A common solution to this problem is the use of CSRF tokens. CSRF tokens are embedded into requests so that a web application can trust that a request came from an expected source as part of the application's normal workflow. First the user performs some action, such as viewing a form, that triggers the creation of a unique token. A sample form implementing this might look like
<form method="get" action="/delete.php">
<input type="text" name="accnt" placeholder="accnt number" />
<input type="hidden" name="csrf_token" value="<randomToken>" />
<input type="submit" />
</form>
The token can then be validated by the server against the user session after form submission to eliminate malicious requests.

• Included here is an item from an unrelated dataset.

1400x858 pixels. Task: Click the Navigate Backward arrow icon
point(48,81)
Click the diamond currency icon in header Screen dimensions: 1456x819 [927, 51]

Here is sample code for a basic implementation:
/* Code to generate a CSRF token and store the same */
...
<?php
session_start();
function generate_token() {
// Check if a token is present for the current session
if(!isset($_SESSION["csrf_token"])) {
// No token present, generate a new one
$token = random_bytes(64);
$_SESSION["csrf_token"] = $token;
} else {
// Reuse the token
$token = $_SESSION["csrf_token"];
}
return $token;
}
?>
<body>
<form method="get" action="/delete.php">
<input type="text" name="accnt" placeholder="accnt number" />
<input type="hidden" name="csrf_token" value="<?php echo generate_token();?>" />
<input type="submit" />
</form>
</body>
...
/* Code to validate token and drop malicious requests */
...
<?php
session_start();
if ($_GET["csrf_token"] != $_SESSION["csrf_token"]) {
// Reset token
unset($_SESSION["csrf_token"]);
die("CSRF token validation failed");
}
?>
...
There are many libraries and frameworks already available which have their own implementation of CSRF validation. Though this is the simple implementation of CSRF, You need to write some code to regenerate your CSRF token dynamically to prevent from CSRF token stealing and fixation.